What to do:
Retype, word for word, the line holding "You are a computer-use" and each line after it down to the end of the data; pictures are not copied.
[[ Provided information open ]]
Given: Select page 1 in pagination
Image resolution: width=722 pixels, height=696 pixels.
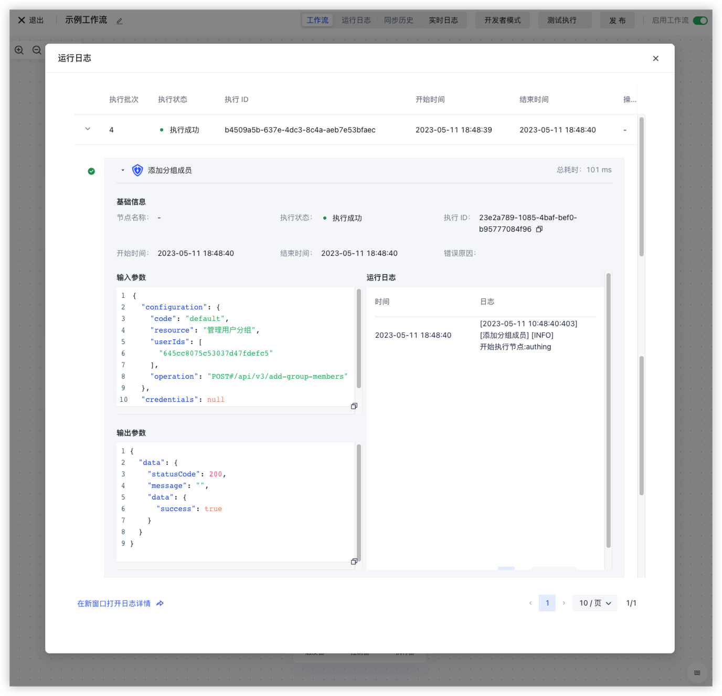Looking at the screenshot, I should (547, 603).
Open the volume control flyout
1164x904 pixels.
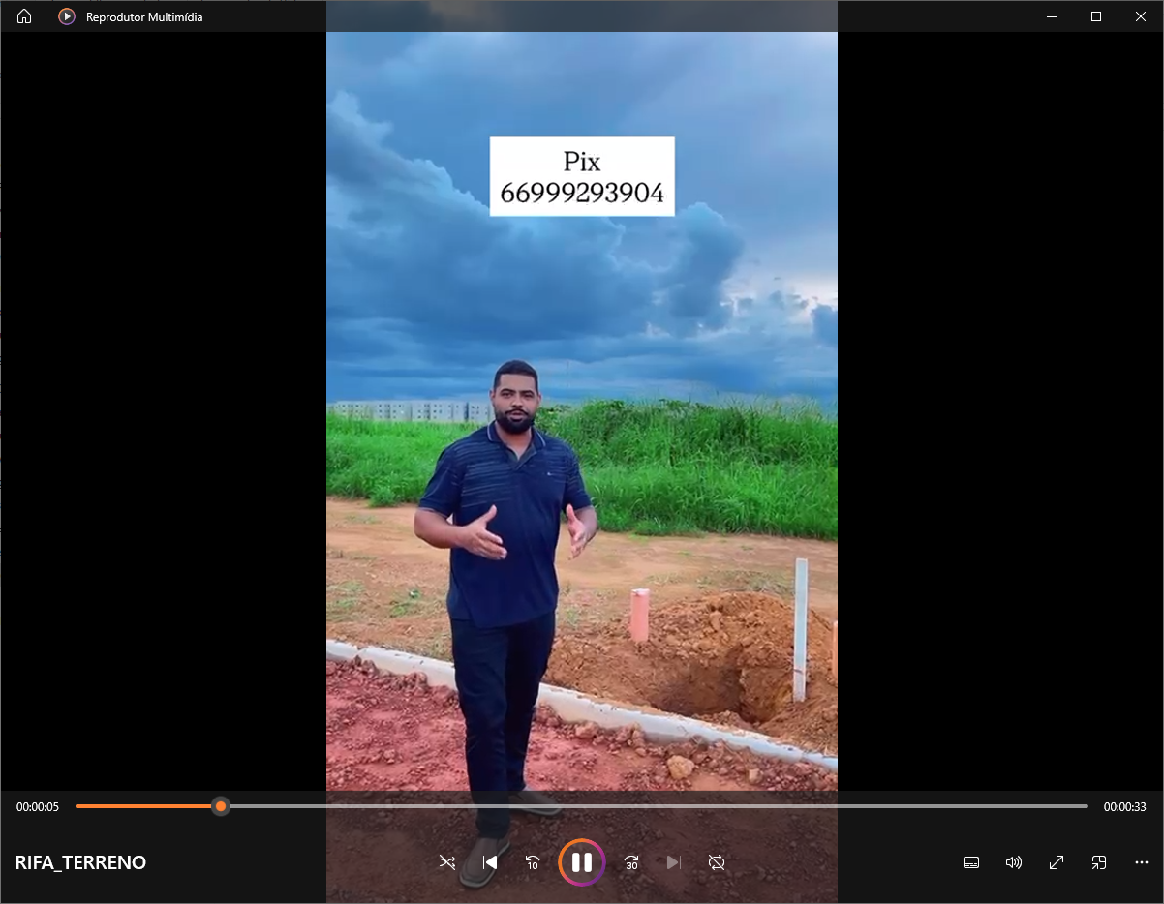click(1014, 862)
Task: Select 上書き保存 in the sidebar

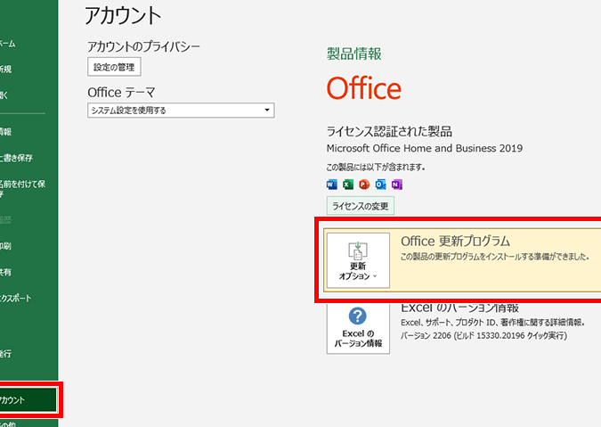Action: [18, 158]
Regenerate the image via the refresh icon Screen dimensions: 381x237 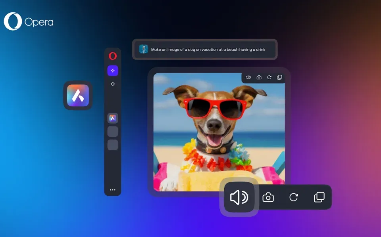point(269,77)

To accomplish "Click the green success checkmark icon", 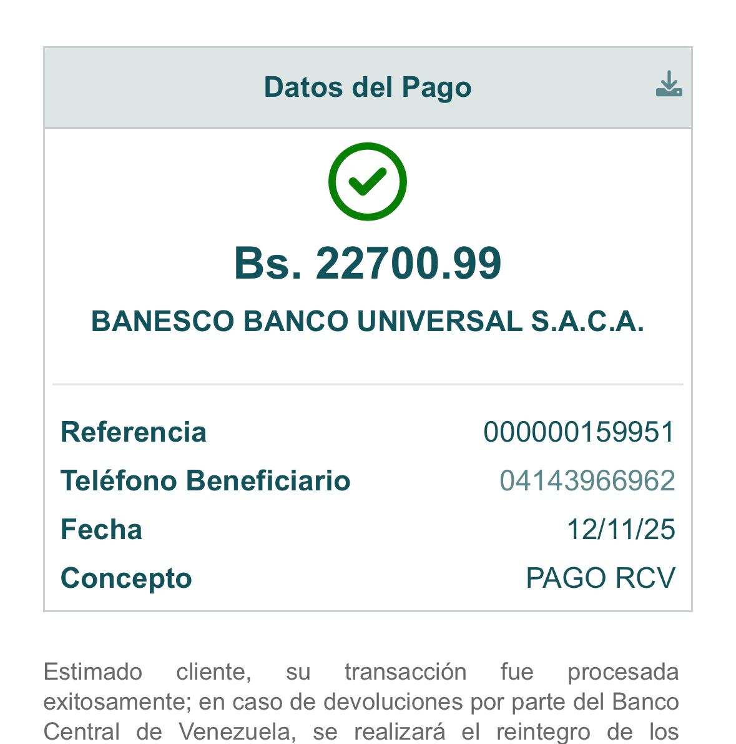I will pyautogui.click(x=368, y=182).
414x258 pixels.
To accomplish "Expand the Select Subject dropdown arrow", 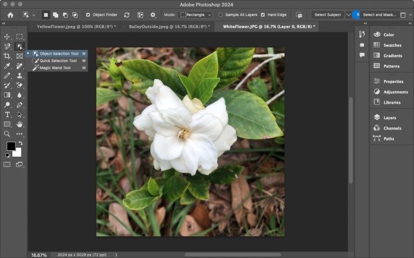I will (x=348, y=14).
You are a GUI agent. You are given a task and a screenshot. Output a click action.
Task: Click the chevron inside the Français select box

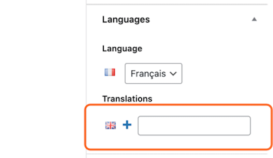tap(173, 74)
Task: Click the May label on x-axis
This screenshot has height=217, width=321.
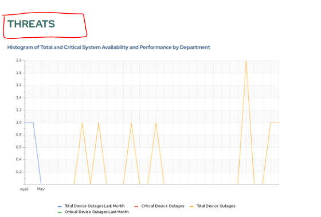Action: (41, 189)
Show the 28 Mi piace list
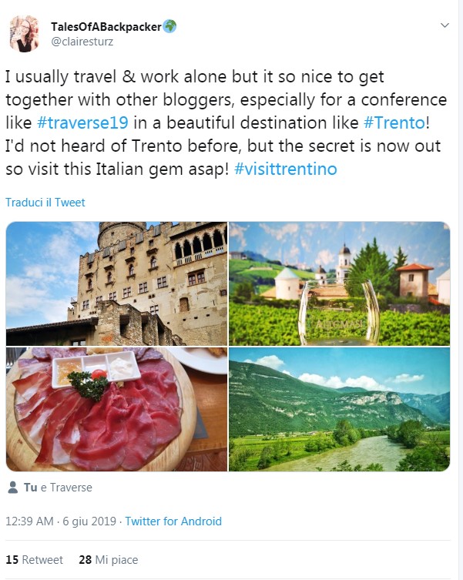Image resolution: width=463 pixels, height=580 pixels. (108, 560)
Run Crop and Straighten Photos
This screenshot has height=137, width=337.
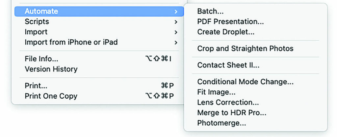pyautogui.click(x=245, y=49)
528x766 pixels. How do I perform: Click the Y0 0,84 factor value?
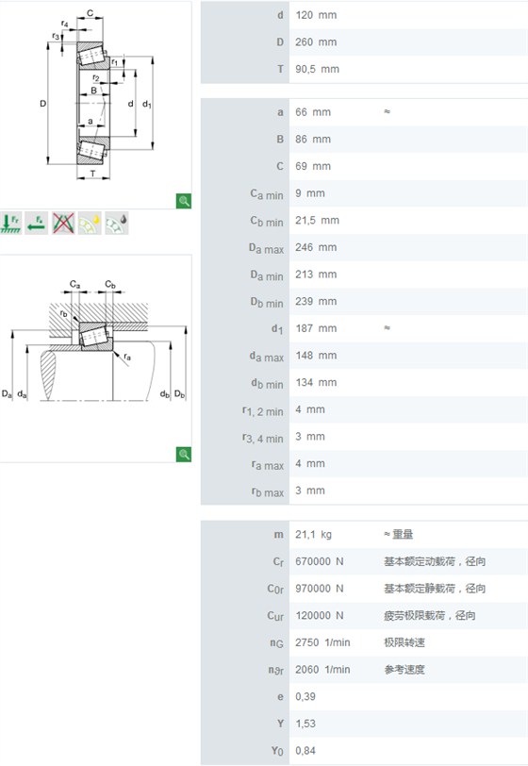tap(305, 751)
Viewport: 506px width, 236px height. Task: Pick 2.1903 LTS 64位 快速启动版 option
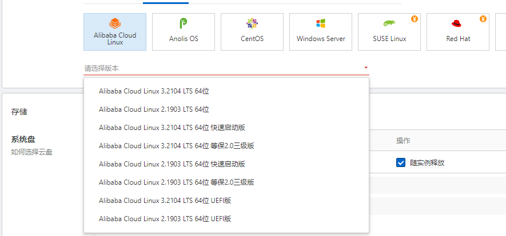tap(172, 164)
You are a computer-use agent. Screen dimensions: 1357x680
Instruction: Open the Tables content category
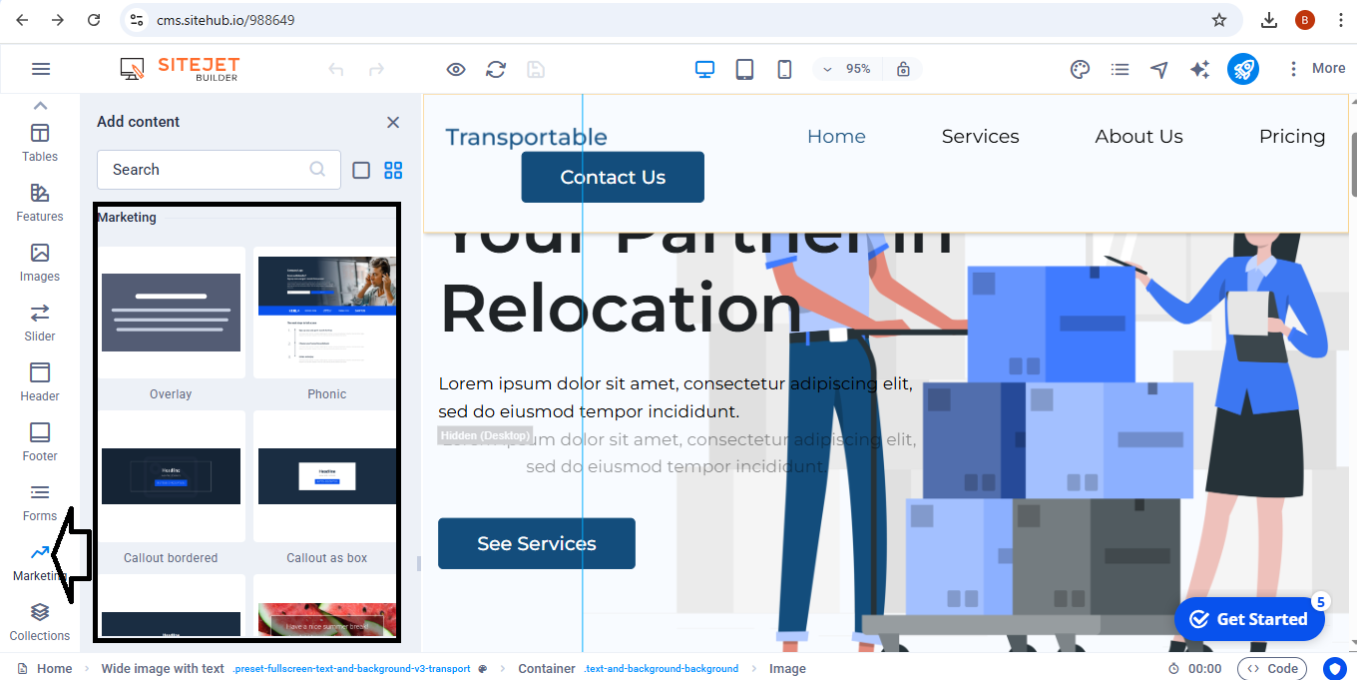click(x=40, y=142)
[[ Provided information closed ]]
Reply to the task:
You are a computer-use agent. Screen dimensions: 1357x680
Instruction: Open the Tables content category
click(x=40, y=142)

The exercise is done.